(Saved entries)

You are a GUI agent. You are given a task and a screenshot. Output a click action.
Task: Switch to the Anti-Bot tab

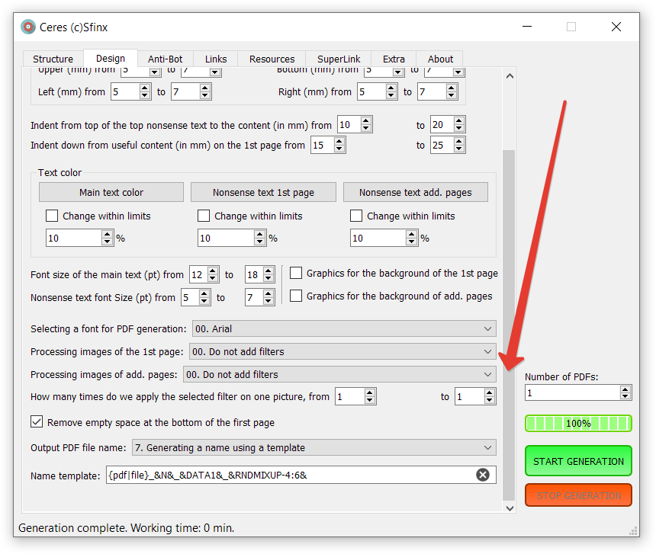point(165,59)
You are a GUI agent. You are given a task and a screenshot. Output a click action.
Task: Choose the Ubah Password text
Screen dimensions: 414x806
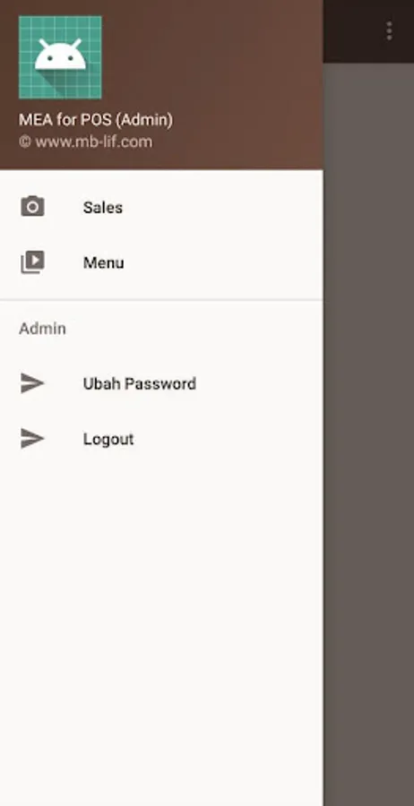coord(140,384)
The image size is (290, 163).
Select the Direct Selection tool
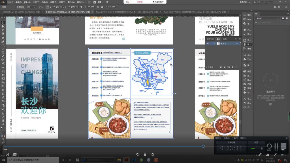(x=3, y=26)
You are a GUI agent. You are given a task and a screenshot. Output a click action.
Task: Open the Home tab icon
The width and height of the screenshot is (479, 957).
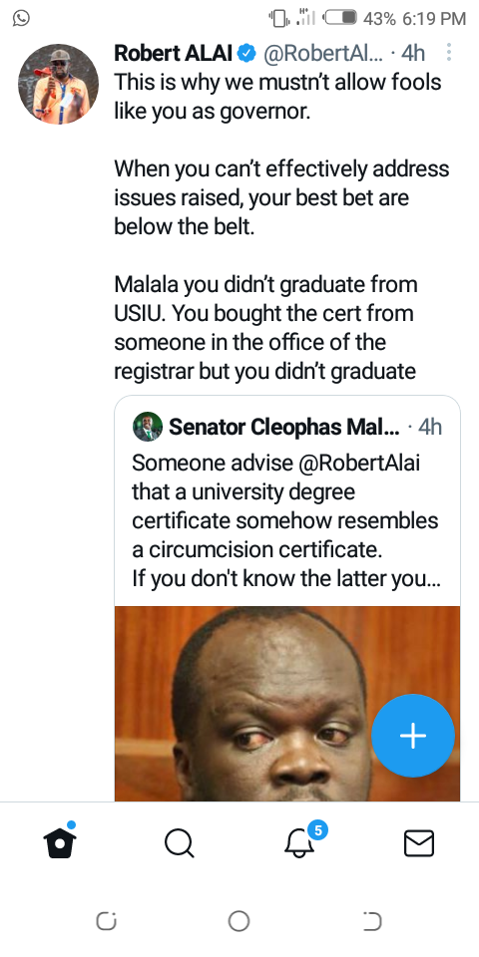click(x=60, y=843)
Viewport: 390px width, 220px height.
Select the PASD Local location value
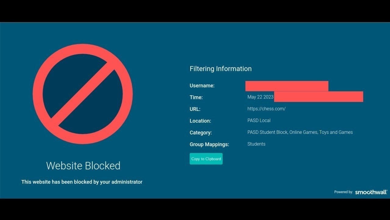(x=259, y=120)
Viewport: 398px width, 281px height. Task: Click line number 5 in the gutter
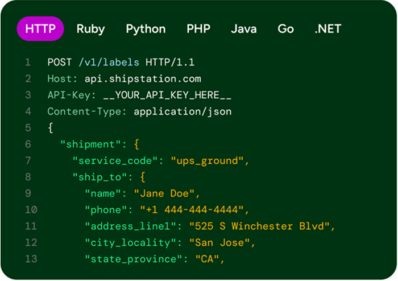click(x=28, y=127)
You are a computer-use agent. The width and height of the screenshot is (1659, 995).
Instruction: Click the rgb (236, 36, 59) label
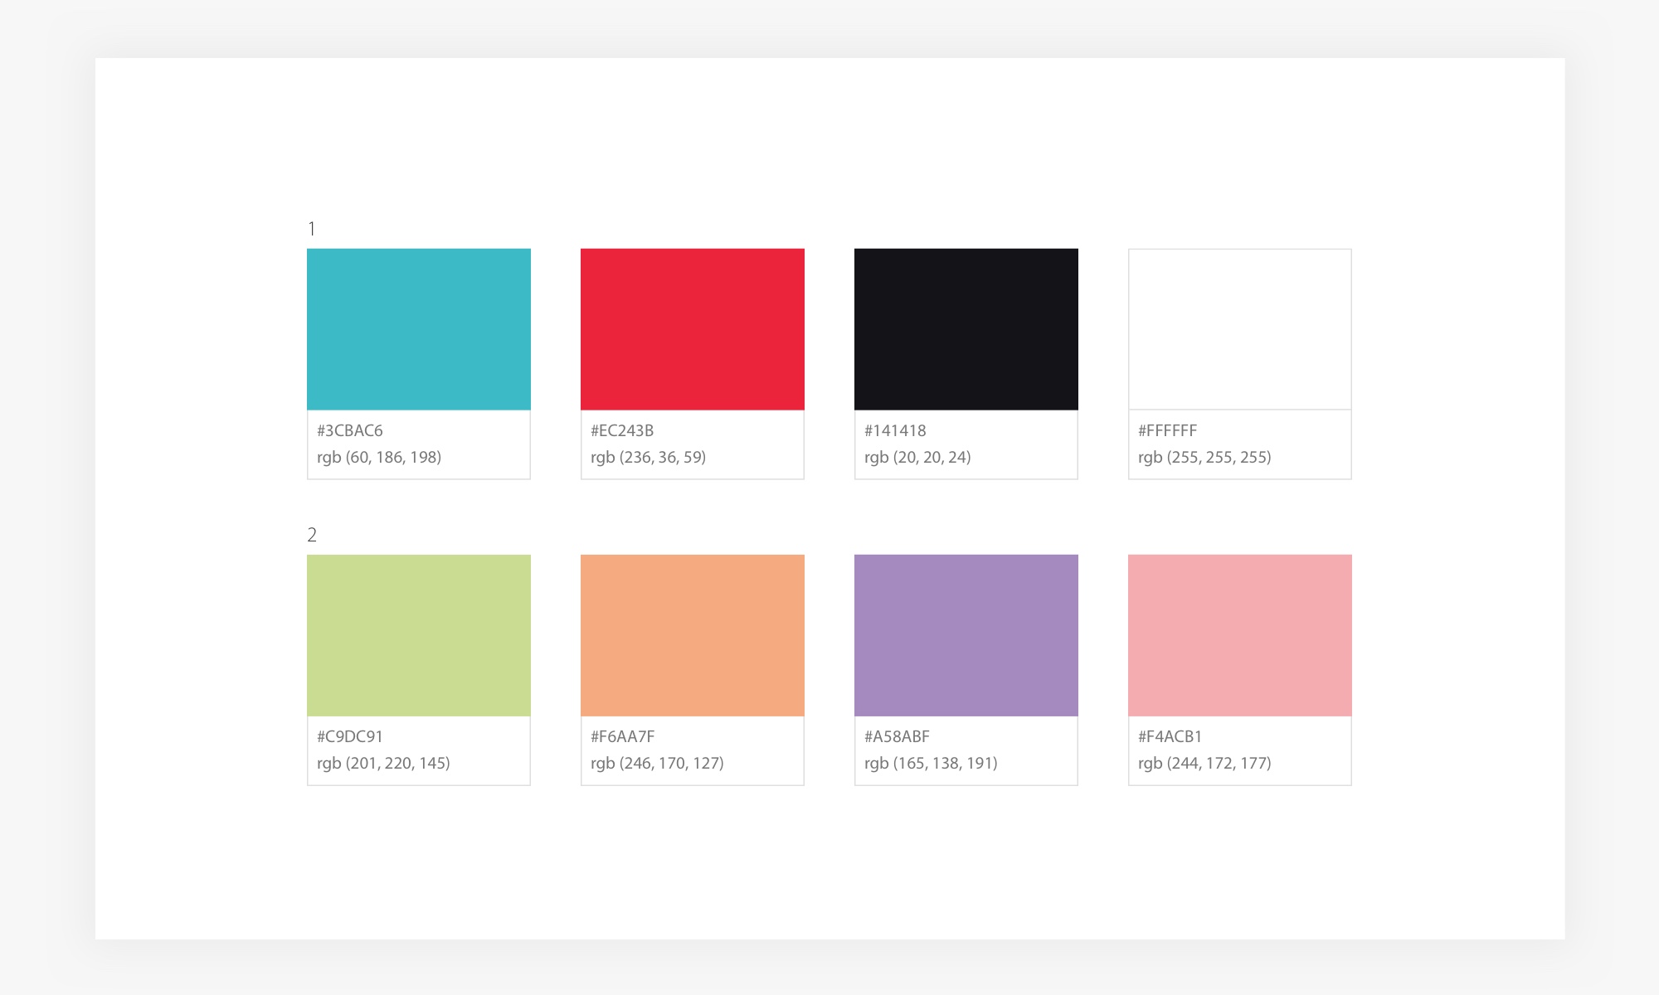pos(648,457)
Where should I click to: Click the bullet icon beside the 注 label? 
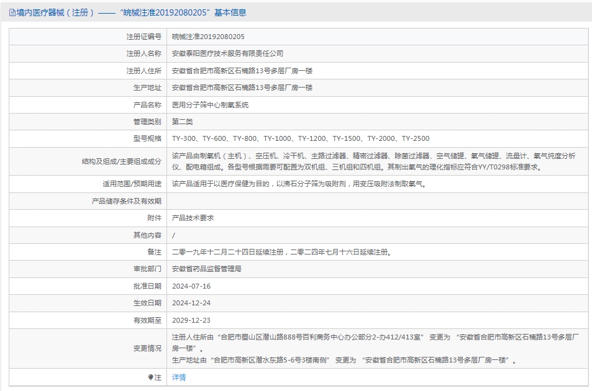click(150, 377)
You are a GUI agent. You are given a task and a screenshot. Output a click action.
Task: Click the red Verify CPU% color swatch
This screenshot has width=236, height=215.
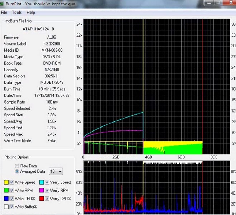coord(41,199)
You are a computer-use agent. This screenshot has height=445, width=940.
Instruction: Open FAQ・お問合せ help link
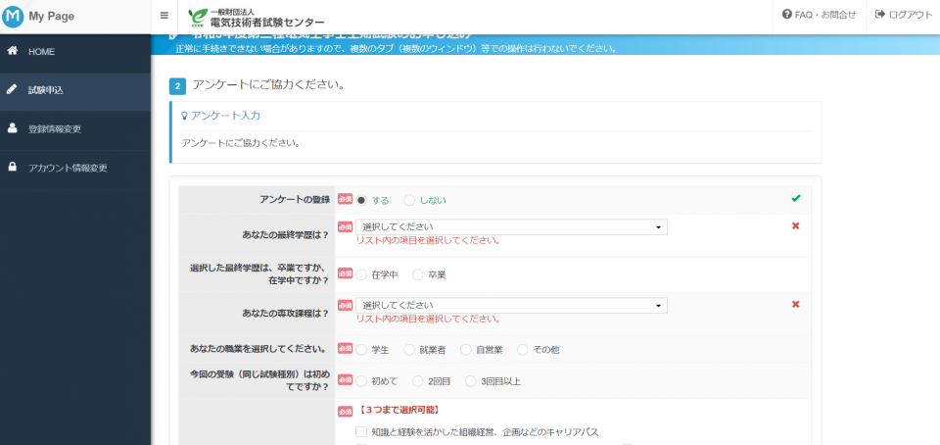pyautogui.click(x=820, y=15)
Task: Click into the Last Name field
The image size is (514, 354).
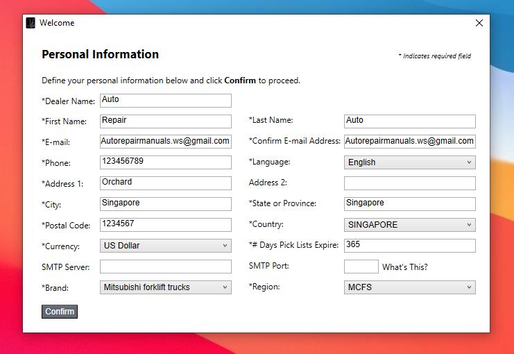Action: pos(410,121)
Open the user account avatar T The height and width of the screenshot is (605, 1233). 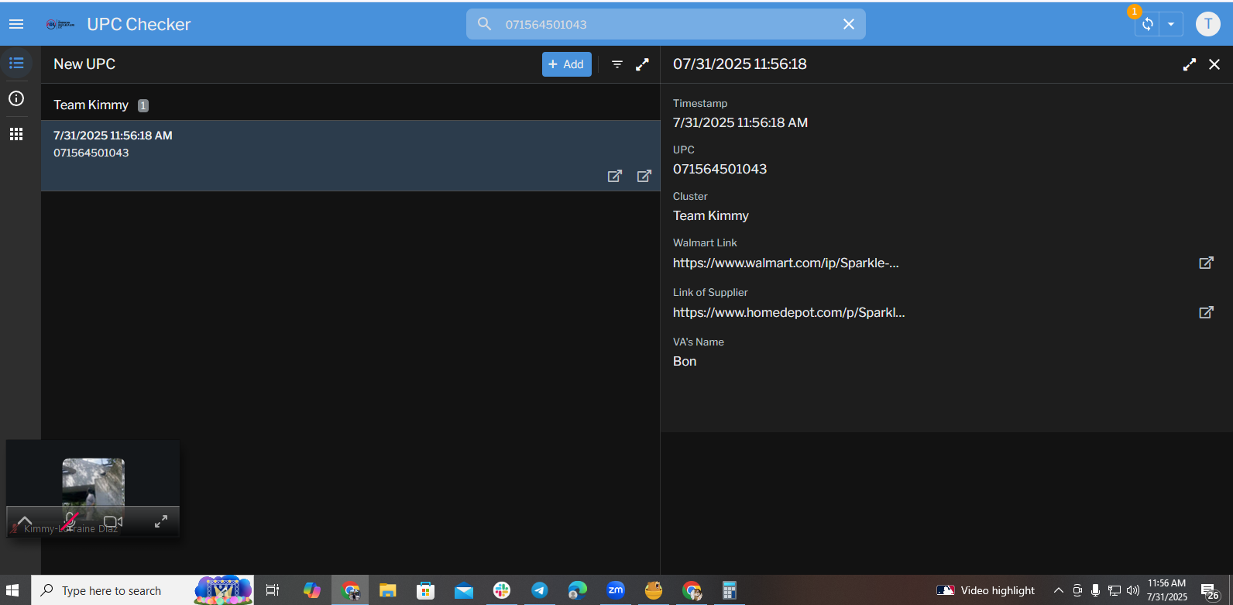click(1207, 24)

EXERCISE BRIEF |
Return only the number of lines in the data that contain "computer".

SOLUTION FOR THIS EXERCISE |
2